Saved data entries:
☆ ☆ ☆ ☆ ☆

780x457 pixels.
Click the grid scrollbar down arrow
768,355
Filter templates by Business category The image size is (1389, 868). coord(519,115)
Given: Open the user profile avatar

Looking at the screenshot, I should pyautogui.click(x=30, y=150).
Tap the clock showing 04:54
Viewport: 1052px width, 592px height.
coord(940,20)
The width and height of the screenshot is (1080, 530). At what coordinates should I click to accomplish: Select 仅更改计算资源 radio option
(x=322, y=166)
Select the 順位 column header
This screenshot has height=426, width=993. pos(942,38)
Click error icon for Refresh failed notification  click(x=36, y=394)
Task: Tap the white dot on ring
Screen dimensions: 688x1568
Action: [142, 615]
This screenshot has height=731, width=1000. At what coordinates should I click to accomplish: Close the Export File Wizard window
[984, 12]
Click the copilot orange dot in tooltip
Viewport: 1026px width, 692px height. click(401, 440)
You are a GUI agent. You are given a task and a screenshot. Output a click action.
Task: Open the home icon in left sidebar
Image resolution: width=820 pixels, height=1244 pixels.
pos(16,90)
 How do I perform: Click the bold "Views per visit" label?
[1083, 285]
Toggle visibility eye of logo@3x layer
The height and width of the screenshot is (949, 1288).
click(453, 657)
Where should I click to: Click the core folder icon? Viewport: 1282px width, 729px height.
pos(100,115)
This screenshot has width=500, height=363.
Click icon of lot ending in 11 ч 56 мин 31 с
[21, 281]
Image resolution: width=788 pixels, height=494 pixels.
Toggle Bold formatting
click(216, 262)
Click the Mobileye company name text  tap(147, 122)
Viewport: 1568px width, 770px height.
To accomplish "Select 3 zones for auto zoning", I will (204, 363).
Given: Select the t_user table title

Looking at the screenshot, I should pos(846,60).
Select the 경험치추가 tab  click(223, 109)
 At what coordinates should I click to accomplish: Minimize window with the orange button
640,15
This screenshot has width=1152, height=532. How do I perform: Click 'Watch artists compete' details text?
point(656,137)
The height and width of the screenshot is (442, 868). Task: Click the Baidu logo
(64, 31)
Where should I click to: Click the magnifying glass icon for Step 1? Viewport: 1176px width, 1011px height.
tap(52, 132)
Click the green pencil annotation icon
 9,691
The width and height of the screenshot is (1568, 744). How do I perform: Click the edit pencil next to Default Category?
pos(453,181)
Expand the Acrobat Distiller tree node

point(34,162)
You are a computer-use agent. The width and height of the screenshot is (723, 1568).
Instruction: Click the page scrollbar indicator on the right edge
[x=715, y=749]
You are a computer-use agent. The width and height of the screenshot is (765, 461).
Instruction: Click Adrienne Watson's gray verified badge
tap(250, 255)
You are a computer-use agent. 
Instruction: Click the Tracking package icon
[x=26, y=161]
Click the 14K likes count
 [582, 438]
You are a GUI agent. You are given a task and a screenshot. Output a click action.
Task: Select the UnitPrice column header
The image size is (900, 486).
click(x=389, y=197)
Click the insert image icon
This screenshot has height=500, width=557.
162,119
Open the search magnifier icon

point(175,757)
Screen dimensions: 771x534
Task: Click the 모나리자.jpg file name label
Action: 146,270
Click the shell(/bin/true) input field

☆ ☆ ☆ ☆ ☆

Reproduce all of the items above without changing anything.

RESULT OF THIS EXERCISE -
780x457 pixels.
Click the grid scrollbar down arrow
768,355
Filter templates by Business category The image size is (1389, 868). coord(519,115)
Given: Open the user profile avatar

Looking at the screenshot, I should pyautogui.click(x=30, y=150).
Tap the clock showing 04:54
Viewport: 1052px width, 592px height.
coord(940,20)
The width and height of the screenshot is (1080, 530). At what coordinates should I click to accomplish: Select 仅更改计算资源 radio option
(x=322, y=166)
Select the 順位 column header
This screenshot has height=426, width=993. pos(942,38)
Click error icon for Refresh failed notification  click(x=36, y=394)
Task: Tap the white dot on ring
Screen dimensions: 688x1568
Action: [142, 615]
This screenshot has height=731, width=1000. At what coordinates should I click to accomplish: Close the Export File Wizard window
[984, 12]
Click the copilot orange dot in tooltip
Viewport: 1026px width, 692px height. click(401, 440)
You are a GUI agent. You are given a task and a screenshot. Output a click action.
Task: Open the home icon in left sidebar
Image resolution: width=820 pixels, height=1244 pixels.
pos(16,90)
 How do I perform: Click the bold "Views per visit" label?
[1083, 285]
Toggle visibility eye of logo@3x layer
The height and width of the screenshot is (949, 1288).
click(453, 657)
Where should I click to: Click the core folder icon? Viewport: 1282px width, 729px height.
pos(100,115)
This screenshot has width=500, height=363.
Click icon of lot ending in 11 ч 56 мин 31 с
[21, 281]
Image resolution: width=788 pixels, height=494 pixels.
Toggle Bold formatting
click(216, 262)
Click the Mobileye company name text  tap(147, 122)
Viewport: 1568px width, 770px height.
To accomplish "Select 3 zones for auto zoning", I will (204, 363).
Given: Select the t_user table title

Looking at the screenshot, I should pos(846,60).
Select the 경험치추가 tab  click(223, 109)
 At what coordinates should I click to accomplish: Minimize window with the orange button
640,15
This screenshot has width=1152, height=532. How do I perform: Click 'Watch artists compete' details text?
point(656,137)
The height and width of the screenshot is (442, 868). Task: Click the Baidu logo
(64, 31)
Where should I click to: Click the magnifying glass icon for Step 1? Viewport: 1176px width, 1011px height.
tap(52, 132)
Click the green pencil annotation icon
 9,691
The width and height of the screenshot is (1568, 744). How do I perform: Click the edit pencil next to Default Category?
pos(453,181)
Expand the Acrobat Distiller tree node

point(34,162)
You are a computer-use agent. The width and height of the screenshot is (723, 1568).
Instruction: Click the page scrollbar indicator on the right edge
[x=715, y=749]
You are a computer-use agent. The width and height of the screenshot is (765, 461).
Instruction: Click Adrienne Watson's gray verified badge
tap(250, 255)
You are a computer-use agent. 
Instruction: Click the Tracking package icon
[x=26, y=161]
Click the 14K likes count
 [582, 438]
You are a GUI agent. You are given a task and a screenshot. Output a click action.
Task: Select the UnitPrice column header
The image size is (900, 486).
click(x=389, y=197)
Click the insert image icon
This screenshot has height=500, width=557.
162,119
Open the search magnifier icon

point(175,757)
Screen dimensions: 771x534
Task: Click the 모나리자.jpg file name label
Action: 146,270
Click the shell(/bin/true) input field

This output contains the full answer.